Task input —
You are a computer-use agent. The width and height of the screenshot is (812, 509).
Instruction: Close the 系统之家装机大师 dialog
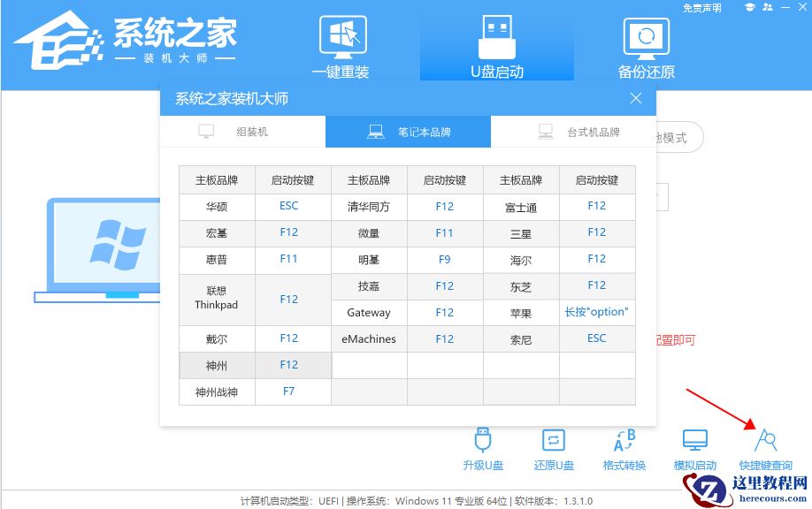click(x=635, y=98)
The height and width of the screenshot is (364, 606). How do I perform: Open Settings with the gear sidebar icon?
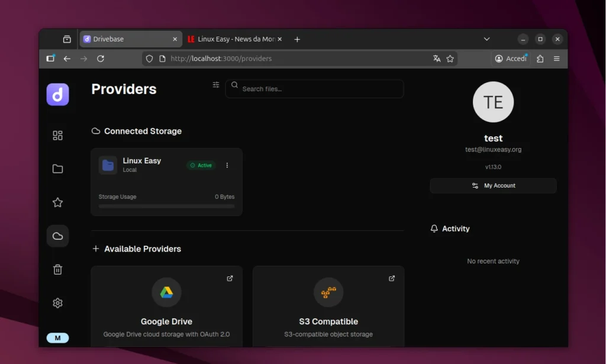tap(57, 302)
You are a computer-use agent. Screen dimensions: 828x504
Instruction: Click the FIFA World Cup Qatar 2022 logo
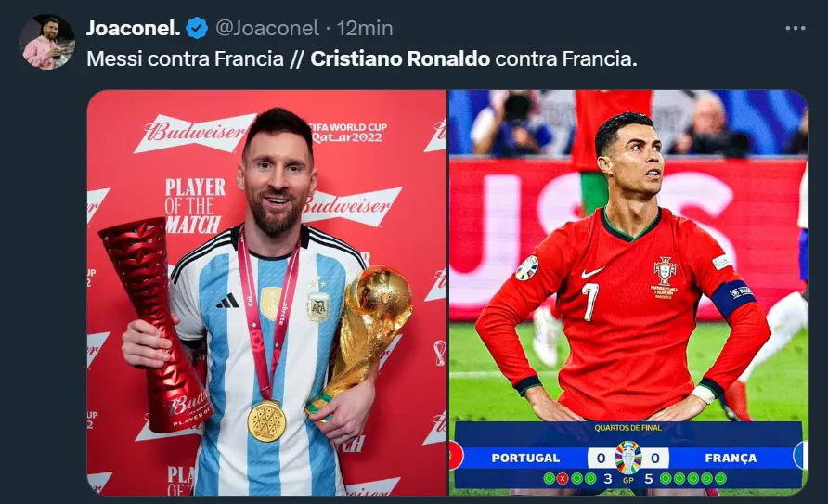point(348,133)
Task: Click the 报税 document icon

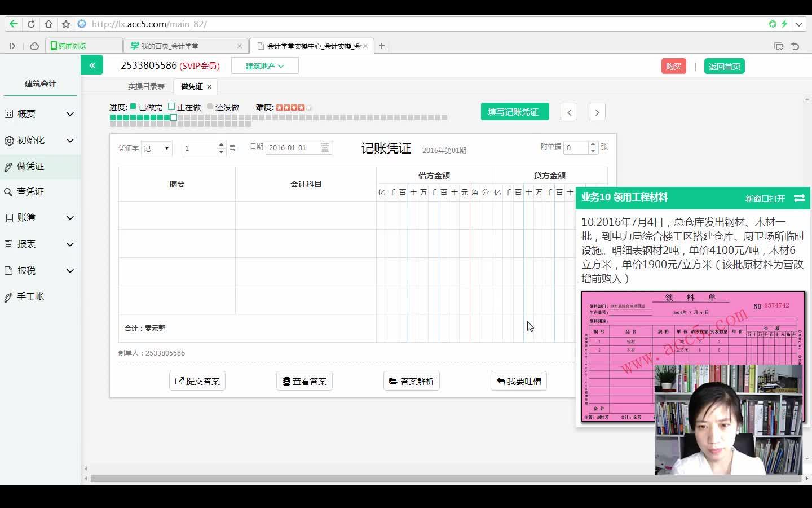Action: point(9,270)
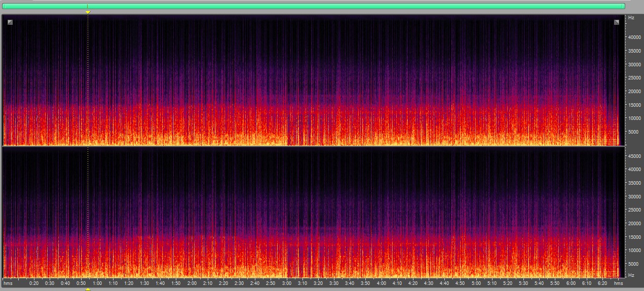Screen dimensions: 644x291
Task: Click the 4:00 mark on the time ruler
Action: click(382, 283)
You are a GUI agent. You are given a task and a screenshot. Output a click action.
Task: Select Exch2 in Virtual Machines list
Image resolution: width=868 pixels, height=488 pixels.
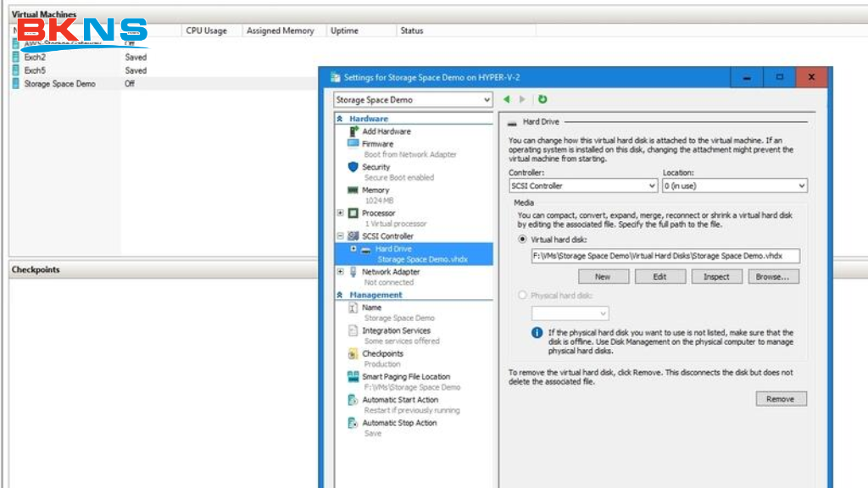click(x=36, y=58)
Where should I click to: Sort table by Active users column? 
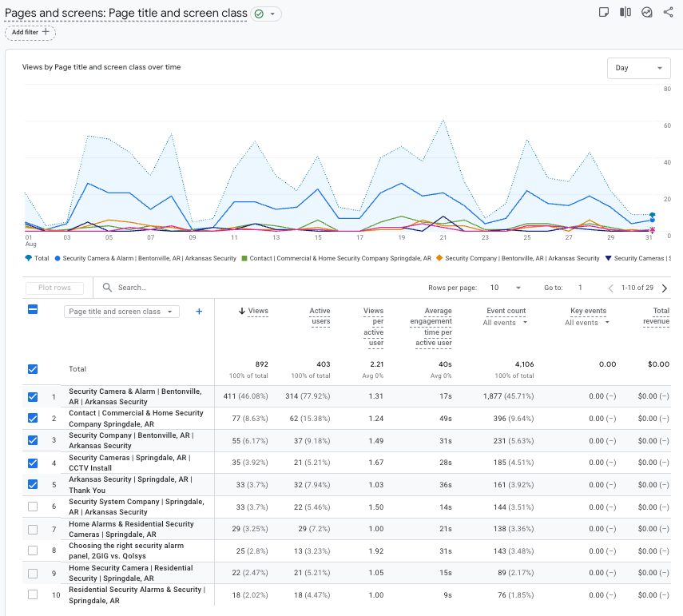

Directions for this task — The line containing "You are a GUI" and all lines after it, through the last line of the records, should be returned exactly. Omit the pictures.

Result —
You are a GUI agent. You are given a task and a screenshot. Output a click action.
Task: Select Exch2 in Virtual Machines list
Image resolution: width=868 pixels, height=488 pixels.
click(x=36, y=58)
Where should I click to: Sort table by Active users column? 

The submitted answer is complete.